Copy out each line of the entries below in which the string "will" appears.

- - - - -

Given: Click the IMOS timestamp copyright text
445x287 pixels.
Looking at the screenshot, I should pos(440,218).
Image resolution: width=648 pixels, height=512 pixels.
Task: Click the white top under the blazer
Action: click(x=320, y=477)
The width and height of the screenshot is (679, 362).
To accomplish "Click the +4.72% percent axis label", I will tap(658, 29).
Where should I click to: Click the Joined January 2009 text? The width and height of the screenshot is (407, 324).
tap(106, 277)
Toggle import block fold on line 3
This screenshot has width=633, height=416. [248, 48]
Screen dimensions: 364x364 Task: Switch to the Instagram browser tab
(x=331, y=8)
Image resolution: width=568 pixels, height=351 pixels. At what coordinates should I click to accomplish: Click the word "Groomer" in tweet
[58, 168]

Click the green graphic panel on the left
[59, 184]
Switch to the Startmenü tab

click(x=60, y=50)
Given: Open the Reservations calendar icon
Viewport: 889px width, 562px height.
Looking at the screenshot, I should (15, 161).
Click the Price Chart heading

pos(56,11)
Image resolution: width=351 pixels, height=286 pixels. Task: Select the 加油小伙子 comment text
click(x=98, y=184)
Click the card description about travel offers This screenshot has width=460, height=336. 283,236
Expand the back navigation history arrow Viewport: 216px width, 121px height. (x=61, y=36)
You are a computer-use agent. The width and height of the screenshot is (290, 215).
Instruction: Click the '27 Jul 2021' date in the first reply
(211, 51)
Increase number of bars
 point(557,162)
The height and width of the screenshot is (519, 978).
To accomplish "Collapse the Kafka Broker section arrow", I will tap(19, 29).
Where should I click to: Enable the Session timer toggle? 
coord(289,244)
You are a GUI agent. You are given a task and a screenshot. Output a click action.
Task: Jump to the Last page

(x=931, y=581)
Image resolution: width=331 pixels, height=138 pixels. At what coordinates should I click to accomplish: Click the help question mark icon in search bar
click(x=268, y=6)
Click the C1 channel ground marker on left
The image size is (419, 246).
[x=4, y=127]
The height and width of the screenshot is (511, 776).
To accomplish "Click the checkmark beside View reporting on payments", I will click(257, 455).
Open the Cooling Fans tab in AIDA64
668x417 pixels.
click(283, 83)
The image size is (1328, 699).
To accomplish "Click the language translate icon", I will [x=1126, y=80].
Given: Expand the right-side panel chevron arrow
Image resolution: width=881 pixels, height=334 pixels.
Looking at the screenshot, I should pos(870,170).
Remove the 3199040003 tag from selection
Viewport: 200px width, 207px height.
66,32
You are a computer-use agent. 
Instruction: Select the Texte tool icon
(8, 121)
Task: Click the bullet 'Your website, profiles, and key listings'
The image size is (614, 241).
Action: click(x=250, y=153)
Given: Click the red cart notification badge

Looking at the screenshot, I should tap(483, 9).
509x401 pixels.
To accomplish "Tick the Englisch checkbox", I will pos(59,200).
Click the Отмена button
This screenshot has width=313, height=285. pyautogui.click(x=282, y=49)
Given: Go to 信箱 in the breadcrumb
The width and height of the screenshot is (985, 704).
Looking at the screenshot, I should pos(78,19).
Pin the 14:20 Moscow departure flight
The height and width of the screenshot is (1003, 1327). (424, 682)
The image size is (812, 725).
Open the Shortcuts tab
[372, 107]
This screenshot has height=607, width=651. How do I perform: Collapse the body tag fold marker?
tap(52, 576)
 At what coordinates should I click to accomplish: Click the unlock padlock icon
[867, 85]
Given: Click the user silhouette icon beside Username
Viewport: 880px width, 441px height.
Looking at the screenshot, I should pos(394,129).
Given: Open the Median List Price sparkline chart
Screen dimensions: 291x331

- - - - -

| Result for this exercise |
To accomplish "Click the +4.72% percent axis label", I will tap(658, 29).
To accomplish "Collapse the Kafka Broker section arrow", I will tap(19, 29).
To accomplish "Click the checkmark beside View reporting on payments", I will click(257, 455).
To accomplish "Click the language translate icon", I will [x=1126, y=80].
To accomplish "Tick the Englisch checkbox", I will pos(59,200).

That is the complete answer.